Je ne sais pas si vous avez remarqué comment circule l’information – comme un feu de paille. Tous les médias à un moment donné se ruent sur une info et lui donnent alors une importance qu’elle ne mérite pas forcement – ou du moins, pas à ce point. Perte du triple A, froid polaire (bien sûr, il ne peut être que polaire, pas simplement hivernal), petites phrases des politiques etc., et puis d’un seul coup, comme une envolée de moineaux, tout se disperse et on passe à autre chose, comme si l’info primordiale n’avait, du jour au lendemain, plus aucune importance. Question de mode …

Pour traiter du millésime, c’est la même chose. Pour la presse, il faut que l’année soit exceptionnelle ou à jeter au caniveau. Les années classiques ne sont plus vendeuses. Et pourtant, il vaut mieux boire un millésime moyen à maturité plutôt qu’un grand millésime trop jeune. Les vins de grande année que l’on trouve tôt sur le marché ne sont pas les meilleurs. Il faut laisser le temps au temps …

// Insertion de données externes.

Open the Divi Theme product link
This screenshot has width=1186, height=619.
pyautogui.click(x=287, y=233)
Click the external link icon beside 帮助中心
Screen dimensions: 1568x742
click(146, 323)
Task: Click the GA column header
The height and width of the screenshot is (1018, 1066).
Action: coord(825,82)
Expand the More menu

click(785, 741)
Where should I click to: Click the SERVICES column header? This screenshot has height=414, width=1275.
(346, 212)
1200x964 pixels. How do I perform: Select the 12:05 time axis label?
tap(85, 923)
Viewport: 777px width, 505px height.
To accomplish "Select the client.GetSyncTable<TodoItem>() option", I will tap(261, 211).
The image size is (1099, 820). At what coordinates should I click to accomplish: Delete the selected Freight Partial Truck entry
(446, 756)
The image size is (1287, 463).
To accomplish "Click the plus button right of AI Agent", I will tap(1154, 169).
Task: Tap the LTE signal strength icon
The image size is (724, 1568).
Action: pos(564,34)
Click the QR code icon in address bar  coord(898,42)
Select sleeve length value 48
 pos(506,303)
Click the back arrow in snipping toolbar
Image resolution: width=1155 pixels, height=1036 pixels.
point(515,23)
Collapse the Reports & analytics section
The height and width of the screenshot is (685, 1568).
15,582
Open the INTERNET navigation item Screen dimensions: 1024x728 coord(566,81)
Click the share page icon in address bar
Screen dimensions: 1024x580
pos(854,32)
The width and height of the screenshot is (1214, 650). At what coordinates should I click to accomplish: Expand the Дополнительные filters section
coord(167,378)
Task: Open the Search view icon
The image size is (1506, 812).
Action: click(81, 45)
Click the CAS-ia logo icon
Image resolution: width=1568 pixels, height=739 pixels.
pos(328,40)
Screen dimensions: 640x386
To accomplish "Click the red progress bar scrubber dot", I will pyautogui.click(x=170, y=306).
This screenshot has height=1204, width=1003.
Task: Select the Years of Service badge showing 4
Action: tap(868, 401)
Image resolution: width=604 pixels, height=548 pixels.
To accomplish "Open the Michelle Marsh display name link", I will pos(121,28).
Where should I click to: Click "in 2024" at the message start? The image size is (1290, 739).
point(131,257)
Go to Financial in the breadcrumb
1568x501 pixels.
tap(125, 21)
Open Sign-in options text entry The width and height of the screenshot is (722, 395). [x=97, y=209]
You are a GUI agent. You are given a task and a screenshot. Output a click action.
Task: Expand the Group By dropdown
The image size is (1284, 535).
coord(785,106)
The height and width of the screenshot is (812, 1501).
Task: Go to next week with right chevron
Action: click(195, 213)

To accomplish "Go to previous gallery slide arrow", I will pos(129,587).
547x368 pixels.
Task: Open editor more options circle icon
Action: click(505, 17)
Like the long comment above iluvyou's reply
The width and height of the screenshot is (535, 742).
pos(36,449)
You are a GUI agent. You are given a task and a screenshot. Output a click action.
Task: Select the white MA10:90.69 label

Jacques MEYNARD, le 20/02/2012


Je ne résiste pas à la tentation de vous reproduire une circulaire reçue ces jours-ci :

« Il est interdit à toute personne … ayant autorité sur les ouvriers, employés, de laisser introduire ou distribuer dans les établissements … toutes boissons alcooliques. Même les boissons énumérées à l’article R. 4228-20 du code du travail (c’est à dire le vin, la bière …)… .Tout « pot de l’amitié » doit avoir reçu une autorisation préalable du chef d’établissement mentionnant l’horaire et le lieu de la manifestation et rappelant l’interdiction des boissons alcooliques. »

C’est tout de même un comble pour un producteur de vin de recevoir ça. A l’heure où je vous écris, nous sommes en vendanges et il est de coutume, au casse-croûte de midi, de servir du vin, tout en restant évidemment raisonnable, et le soir, après le travail, de se retrouver devant un verre de bière du Nord (nous ne sommes pas chauvins).

INTERDIT !!!

A force de nous infantiliser et de nous enlever tous nos petits plaisirs, d’accumuler ces petites frustrations, est-il souhaitable de compenser par des antidépresseurs dont nous sommes les champions de la consommation ? Ces petits moments privilégiés, quoi qu’en disent les censeurs, coûtent moins cher à la sécurité sociale. La culture du risque zéro pousse notre société à des aberrations. Si on pousse le raisonnement jusqu'à l’absurde, le meilleur moyen de supprimer le risque d’accidents de travail, ne serait-il pas d’interdire de travail ?

Quoi qu’il en soit, sur les salons ou à la propriété, vous, cher clients(es), vous n’êtes pas sur votre lieu de travail. J’ai donc encore le droit (mais jusqu'à quand ?) de vous offrir une dégustation.

Jacques MEYNARD, le 02/10/2011



« Qui sait déguster ne boit plus jamais de vin, mais goute du secret ». Salvador Dali

Aussi fou que génial, ou aussi génial que fou. Dali, en quelques mots, nous peint (c’est le cas de le dire) le plaisir de déguster du vin.

C’est vrai que le vin est plein de secrets que l’on garde jalousement. Soit on en parle dans un jargon imperméable aux non-initiés : « Il est gouleyant, astringent, empyreumatique … », soit avec des termes fleuris qui laissent un peu sceptique les mêmes non-initiés : « Nez de cerise, de pamplemousse, de pain grillé ».

Et pourtant, est-il besoin de tout connaître d’un vin pour l’apprécier, doit on connaître la recette d’un gâteau pour l’aimer ?

Au diable les conventions. S’il vous plait de le servir religieusement dans une carafe ou bien frais lors d’un pique-nique, l’essentiel et de se faire plaisir ! Il vous livrera alors, de toute façon, tous ses secrets.